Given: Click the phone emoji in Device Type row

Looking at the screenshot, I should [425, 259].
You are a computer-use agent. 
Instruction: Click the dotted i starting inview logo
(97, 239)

=== Your instructions ===
Print, exactly as given, the lines from the one with "You are a computer-use agent." through the last line of the material above, and no others.

=== Task solution ===
You are a computer-use agent. 
Instruction: Click the dotted i starting inview logo
(97, 239)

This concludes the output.